# Trooper MK-V?



## DBC5273

Purchased some time back in the early '80s. Blued, 4 inch barrel with big wood grips. (Wears stag grips now). I'm wanting to know what the differences are between the Trooper MK-III and the Trooper MK-V? I have a friend who is a retired LEO who carried a MK-III for years until his department went semi-auto, but he says he never even heard of the MK-V. I've seen MK-IIIs on the used gun market selling for $850 to as high as $1200. Was the MK-V an improved version over the MKIII? Is the V worth more than the III? The guy who sold it to me indicated it was and said the MK-V had a similar lock work as the Python, only not as well fitted. To help anyone who might put a value on it, my MK-V is in about 95% condition.
Any info anyone has on this fine revolver, including production numbers would be greatly appreciated. Thanks.


----------



## Charliefox

The MK-V was designed to lower Colt's costs. The finish and machining were not near as nice, and I believe it was the first Colt to come with rubber grips instead of wood. They were made in 4 & 6" barrels, but I never saw a 4". I had a MK III and a Python, while a buddy of mine had the MK V; you could REALLY tell the difference when shooting! While most all of Colt's revolvers shared the same lock work, the later models were not nearly as polished. It was a sad decline to watch.


----------



## Baldy

The difference was the MK-V was a total redesigned revolver form the MK-III. Nothing was interchageable.
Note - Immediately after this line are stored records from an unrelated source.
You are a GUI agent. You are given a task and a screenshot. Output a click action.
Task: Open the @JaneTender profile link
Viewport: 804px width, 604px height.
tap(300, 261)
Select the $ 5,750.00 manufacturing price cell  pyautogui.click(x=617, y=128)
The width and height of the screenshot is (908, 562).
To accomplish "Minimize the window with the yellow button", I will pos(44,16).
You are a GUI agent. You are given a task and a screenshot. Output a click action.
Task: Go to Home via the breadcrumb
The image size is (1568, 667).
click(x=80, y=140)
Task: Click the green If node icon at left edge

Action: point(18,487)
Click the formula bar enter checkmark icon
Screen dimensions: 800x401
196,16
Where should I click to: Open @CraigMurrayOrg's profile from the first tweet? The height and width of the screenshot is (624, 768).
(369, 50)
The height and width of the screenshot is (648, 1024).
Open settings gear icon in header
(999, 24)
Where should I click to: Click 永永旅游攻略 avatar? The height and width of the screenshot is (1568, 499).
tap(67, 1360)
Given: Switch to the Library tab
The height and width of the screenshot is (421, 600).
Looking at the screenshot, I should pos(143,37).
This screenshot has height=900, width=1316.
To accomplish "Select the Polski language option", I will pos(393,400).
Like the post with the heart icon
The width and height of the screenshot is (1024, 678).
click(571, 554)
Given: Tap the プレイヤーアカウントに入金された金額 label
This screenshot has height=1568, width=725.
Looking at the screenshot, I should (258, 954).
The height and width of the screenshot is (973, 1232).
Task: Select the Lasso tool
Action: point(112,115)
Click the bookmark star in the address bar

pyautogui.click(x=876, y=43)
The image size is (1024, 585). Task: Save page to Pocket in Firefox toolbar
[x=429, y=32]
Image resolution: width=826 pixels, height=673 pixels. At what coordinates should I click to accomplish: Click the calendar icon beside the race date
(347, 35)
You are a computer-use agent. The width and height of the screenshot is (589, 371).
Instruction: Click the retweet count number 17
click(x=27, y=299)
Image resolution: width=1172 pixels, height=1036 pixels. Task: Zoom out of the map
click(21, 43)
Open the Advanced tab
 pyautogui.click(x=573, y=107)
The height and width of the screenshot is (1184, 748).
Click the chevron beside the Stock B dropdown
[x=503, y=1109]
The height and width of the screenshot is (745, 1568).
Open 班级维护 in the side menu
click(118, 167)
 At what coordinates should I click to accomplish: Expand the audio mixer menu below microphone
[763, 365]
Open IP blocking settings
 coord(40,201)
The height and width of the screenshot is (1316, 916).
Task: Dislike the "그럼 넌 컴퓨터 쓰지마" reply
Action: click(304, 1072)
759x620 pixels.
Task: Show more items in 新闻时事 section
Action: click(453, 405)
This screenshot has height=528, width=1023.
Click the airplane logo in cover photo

The MK-V was only made for a couple of years I think.:smt1099


----------



## saemetric

MkIII and MkV are very similar and *neither *has the Python style action. Frame grip shape, shorter action, and cast hammer and trigger are the only big differances between III and V.


----------



## 75fernandez

To the best of my knowledge ther are three different troopers. The first was made until 1969 and many refer to it as the poor man's python, The guy who sold it to you may have confused the mark V with this. The Mark three was a complete redesign with no interchangeable parts with the original. From 82-85 colt produced the Mark V again a complete redesign.


----------